(Given task)
Swap "Instruction" for "Step" wherever it occurs in the rows below. Reproduce every other line without changes.

Click-target data
>> begin
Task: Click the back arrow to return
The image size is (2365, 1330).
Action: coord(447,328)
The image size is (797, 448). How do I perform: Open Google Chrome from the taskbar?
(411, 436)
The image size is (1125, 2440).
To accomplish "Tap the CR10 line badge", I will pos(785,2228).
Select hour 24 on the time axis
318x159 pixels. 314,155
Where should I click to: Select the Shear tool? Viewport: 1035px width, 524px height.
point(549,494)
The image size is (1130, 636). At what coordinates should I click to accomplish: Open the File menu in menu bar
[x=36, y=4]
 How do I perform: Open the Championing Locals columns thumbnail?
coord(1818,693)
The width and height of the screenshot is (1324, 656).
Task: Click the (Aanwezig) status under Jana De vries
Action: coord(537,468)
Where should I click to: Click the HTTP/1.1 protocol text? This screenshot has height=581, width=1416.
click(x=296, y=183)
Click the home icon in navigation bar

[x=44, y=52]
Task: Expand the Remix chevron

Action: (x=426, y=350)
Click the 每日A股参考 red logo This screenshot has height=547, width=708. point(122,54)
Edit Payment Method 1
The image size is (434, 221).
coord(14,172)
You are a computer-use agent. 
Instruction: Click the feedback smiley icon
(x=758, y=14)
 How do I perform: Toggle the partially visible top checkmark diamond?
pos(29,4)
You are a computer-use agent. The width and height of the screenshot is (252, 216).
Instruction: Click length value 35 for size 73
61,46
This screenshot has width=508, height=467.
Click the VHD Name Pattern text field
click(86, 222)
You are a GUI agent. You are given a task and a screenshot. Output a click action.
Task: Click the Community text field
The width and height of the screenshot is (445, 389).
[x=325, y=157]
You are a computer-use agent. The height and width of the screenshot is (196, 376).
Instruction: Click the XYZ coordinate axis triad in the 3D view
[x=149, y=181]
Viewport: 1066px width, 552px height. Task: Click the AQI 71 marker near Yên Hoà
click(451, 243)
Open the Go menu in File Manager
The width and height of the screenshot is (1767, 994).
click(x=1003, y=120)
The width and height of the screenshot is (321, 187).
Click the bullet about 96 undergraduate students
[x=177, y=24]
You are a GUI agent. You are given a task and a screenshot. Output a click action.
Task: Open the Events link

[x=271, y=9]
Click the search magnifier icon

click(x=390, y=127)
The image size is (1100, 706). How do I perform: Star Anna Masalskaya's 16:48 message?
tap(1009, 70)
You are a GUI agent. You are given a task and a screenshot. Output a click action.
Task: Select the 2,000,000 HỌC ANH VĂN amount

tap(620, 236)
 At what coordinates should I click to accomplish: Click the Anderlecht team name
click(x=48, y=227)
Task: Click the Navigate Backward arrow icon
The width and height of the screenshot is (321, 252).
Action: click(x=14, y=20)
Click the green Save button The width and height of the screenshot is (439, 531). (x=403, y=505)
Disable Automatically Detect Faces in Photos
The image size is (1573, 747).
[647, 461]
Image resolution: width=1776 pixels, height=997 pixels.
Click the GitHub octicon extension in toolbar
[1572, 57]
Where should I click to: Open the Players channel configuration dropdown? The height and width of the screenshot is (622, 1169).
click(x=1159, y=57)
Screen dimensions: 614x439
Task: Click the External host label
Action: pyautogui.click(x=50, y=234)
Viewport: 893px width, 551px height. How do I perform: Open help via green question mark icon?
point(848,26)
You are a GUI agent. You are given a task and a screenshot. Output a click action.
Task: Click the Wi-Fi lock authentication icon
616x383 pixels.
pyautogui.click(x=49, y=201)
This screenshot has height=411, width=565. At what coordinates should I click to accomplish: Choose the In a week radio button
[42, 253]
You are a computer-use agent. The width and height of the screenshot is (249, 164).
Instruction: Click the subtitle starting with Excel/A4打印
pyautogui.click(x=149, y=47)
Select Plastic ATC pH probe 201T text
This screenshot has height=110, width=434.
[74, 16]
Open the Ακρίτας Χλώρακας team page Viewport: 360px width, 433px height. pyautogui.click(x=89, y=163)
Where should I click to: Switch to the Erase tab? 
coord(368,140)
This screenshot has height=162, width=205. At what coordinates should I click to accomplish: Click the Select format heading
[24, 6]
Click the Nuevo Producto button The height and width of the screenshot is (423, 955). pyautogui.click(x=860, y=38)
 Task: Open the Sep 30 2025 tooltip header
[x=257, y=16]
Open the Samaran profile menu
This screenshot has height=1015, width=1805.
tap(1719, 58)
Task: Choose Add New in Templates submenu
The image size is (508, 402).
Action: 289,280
>> end
(Response below)
Task: Click the back arrow to return
The image size is (2365, 1330).
Action: coord(447,328)
The image size is (797, 448). How do I perform: Open Google Chrome from the taskbar?
(411, 436)
The image size is (1125, 2440).
To accomplish "Tap the CR10 line badge", I will pos(785,2228).
Select hour 24 on the time axis
318x159 pixels. 314,155
Where should I click to: Select the Shear tool? Viewport: 1035px width, 524px height.
point(549,494)
The image size is (1130, 636). At what coordinates should I click to accomplish: Open the File menu in menu bar
[x=36, y=4]
 How do I perform: Open the Championing Locals columns thumbnail?
coord(1818,693)
The width and height of the screenshot is (1324, 656).
Task: Click the (Aanwezig) status under Jana De vries
Action: coord(537,468)
Where should I click to: Click the HTTP/1.1 protocol text? This screenshot has height=581, width=1416.
click(x=296, y=183)
Click the home icon in navigation bar

[x=44, y=52]
Task: Expand the Remix chevron

Action: (x=426, y=350)
Click the 每日A股参考 red logo This screenshot has height=547, width=708. point(122,54)
Edit Payment Method 1
The image size is (434, 221).
coord(14,172)
You are a computer-use agent. 
Step: Click the feedback smiley icon
(x=758, y=14)
 How do I perform: Toggle the partially visible top checkmark diamond?
pos(29,4)
You are a computer-use agent. The width and height of the screenshot is (252, 216).
Step: Click length value 35 for size 73
61,46
This screenshot has width=508, height=467.
Click the VHD Name Pattern text field
click(86, 222)
You are a GUI agent. You are given a task and a screenshot. Output a click action.
Task: Click the Community text field
The width and height of the screenshot is (445, 389).
[x=325, y=157]
You are a computer-use agent. The height and width of the screenshot is (196, 376).
Step: Click the XYZ coordinate axis triad in the 3D view
[x=149, y=181]
Viewport: 1066px width, 552px height. Task: Click the AQI 71 marker near Yên Hoà
click(451, 243)
Open the Go menu in File Manager
The width and height of the screenshot is (1767, 994).
click(x=1003, y=120)
The width and height of the screenshot is (321, 187).
Click the bullet about 96 undergraduate students
[x=177, y=24]
You are a GUI agent. You are given a task and a screenshot. Output a click action.
Task: Open the Events link

[x=271, y=9]
Click the search magnifier icon

click(x=390, y=127)
The image size is (1100, 706). How do I perform: Star Anna Masalskaya's 16:48 message?
tap(1009, 70)
You are a GUI agent. You are given a task and a screenshot. Output a click action.
Task: Select the 2,000,000 HỌC ANH VĂN amount

tap(620, 236)
 At what coordinates should I click to accomplish: Click the Anderlecht team name
click(x=48, y=227)
Task: Click the Navigate Backward arrow icon
The width and height of the screenshot is (321, 252).
Action: click(x=14, y=20)
Click the green Save button The width and height of the screenshot is (439, 531). (x=403, y=505)
Disable Automatically Detect Faces in Photos
The image size is (1573, 747).
[647, 461]
Image resolution: width=1776 pixels, height=997 pixels.
Click the GitHub octicon extension in toolbar
[1572, 57]
Where should I click to: Open the Players channel configuration dropdown? The height and width of the screenshot is (622, 1169).
click(x=1159, y=57)
Screen dimensions: 614x439
Task: Click the External host label
Action: pyautogui.click(x=50, y=234)
Viewport: 893px width, 551px height. How do I perform: Open help via green question mark icon?
point(848,26)
You are a GUI agent. You are given a task and a screenshot. Output a click action.
Task: Click the Wi-Fi lock authentication icon
616x383 pixels.
pyautogui.click(x=49, y=201)
This screenshot has height=411, width=565. At what coordinates should I click to accomplish: Choose the In a week radio button
[42, 253]
You are a computer-use agent. The width and height of the screenshot is (249, 164).
Step: Click the subtitle starting with Excel/A4打印
pyautogui.click(x=149, y=47)
Select Plastic ATC pH probe 201T text
This screenshot has height=110, width=434.
[74, 16]
Open the Ακρίτας Χλώρακας team page Viewport: 360px width, 433px height. pyautogui.click(x=89, y=163)
Where should I click to: Switch to the Erase tab? 
coord(368,140)
This screenshot has height=162, width=205. At what coordinates should I click to accomplish: Click the Select format heading
[24, 6]
Click the Nuevo Producto button The height and width of the screenshot is (423, 955). pyautogui.click(x=860, y=38)
 Task: Open the Sep 30 2025 tooltip header
[x=257, y=16]
Open the Samaran profile menu
This screenshot has height=1015, width=1805.
tap(1719, 58)
Task: Choose Add New in Templates submenu
The image size is (508, 402).
Action: 289,280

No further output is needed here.